And then there is the opposite of them-couples like us. Couples who God calls to adopt, well…..later. I’m smiling as I type! At 51, we would be a year away from an empty nest had we not adopted. At 51, we look more like Serenity and Edward’s grandparents than parents. At 51, we don’t move as fast or as precisely as we used to. At 51, we should be enjoying the ‘good life’, shouldn’t we?

At 51…we are enjoying the good life. As we load kids into carseats and change diapers when our friends are traveling, we look at each other and count our incredible blessings. Although there are times, honestly, we would enjoy some freedom, we stand in awe of the fact that God would entrust us to be part of a story bigger than ourselves or our age.

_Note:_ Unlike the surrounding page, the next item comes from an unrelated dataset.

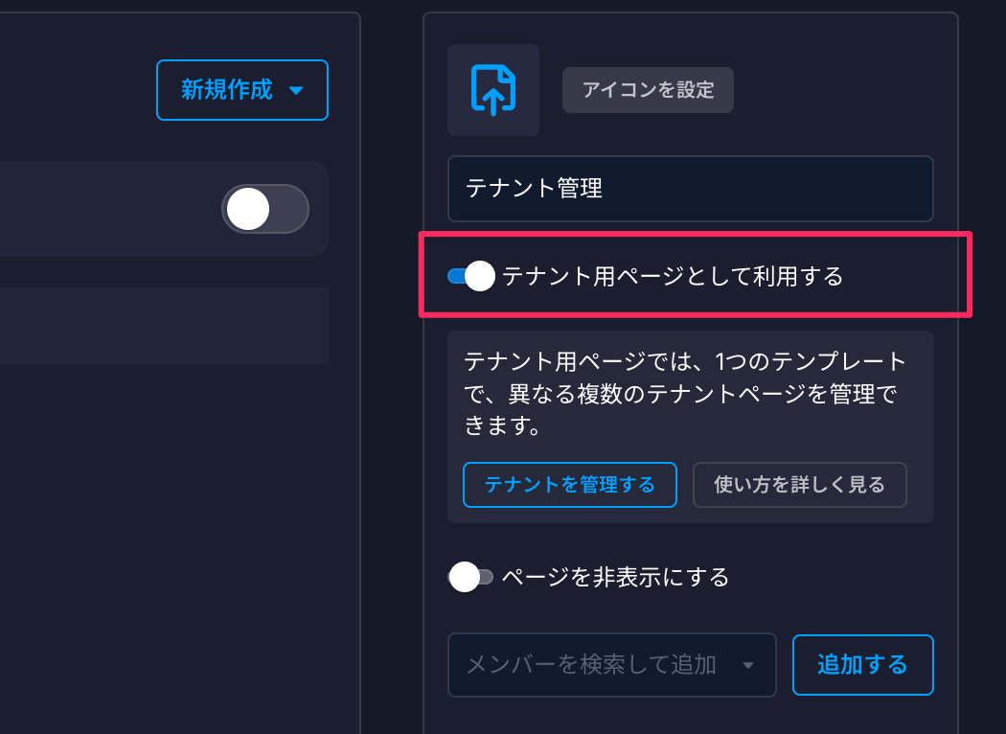Click the icon thumbnail tile beside アイコンを設定
Image resolution: width=1006 pixels, height=734 pixels.
click(x=493, y=90)

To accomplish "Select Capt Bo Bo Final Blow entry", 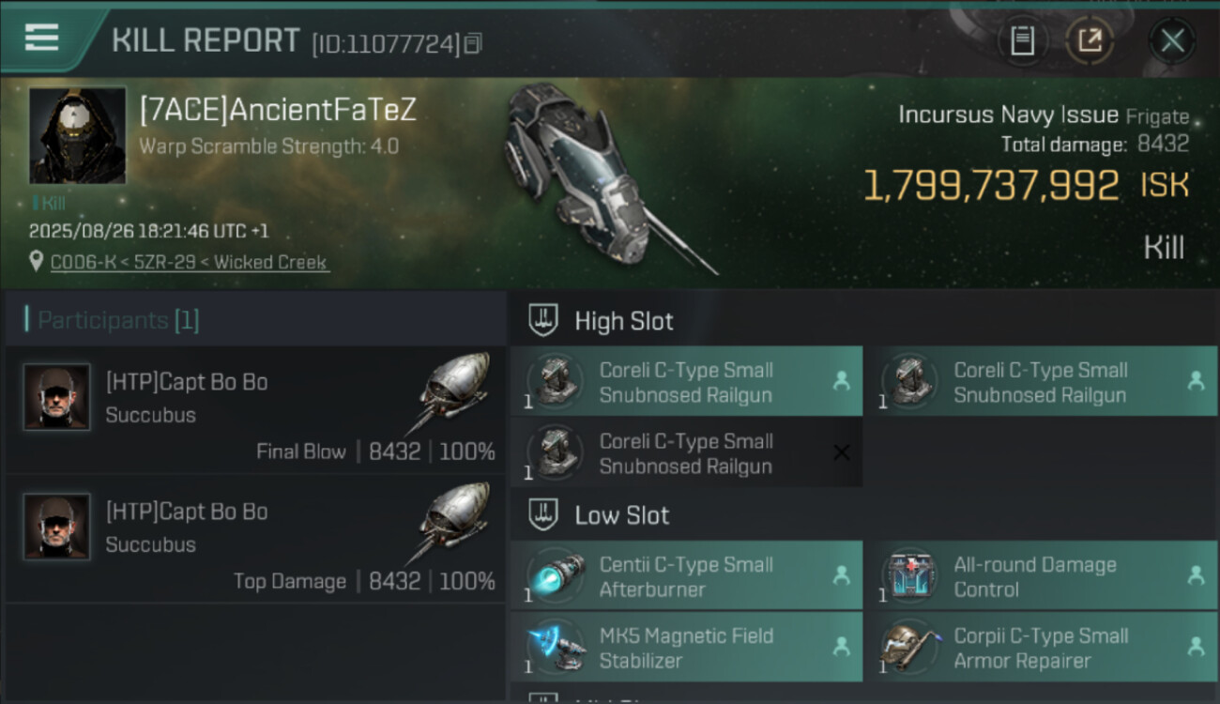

My prayer for all of us and for Project Zero as we kick it off, is that the Christian community, all of it, would be open to God’s plan for children in foster care awaiting adoption. That we would finally give up the excuses that stand in the way of permanence for these children who deserve a family. We can be a conduit for change. We can make a difference. Sure we are ill equipped, inexperienced, and unqualified, but we serve a God who is all powerful and who can do some amazing things through frail people if we are just willing.

There are 110,000 kids in the United States who wonder if a family will even be part of their story; 500 of those are right here in my state. I’m praying for a miracle, for lots more stories like the ones I’ve experienced this year. God is able and I just want to be willing.

Published in: on January 15, 2012 at 11:59 pm  Comments (2)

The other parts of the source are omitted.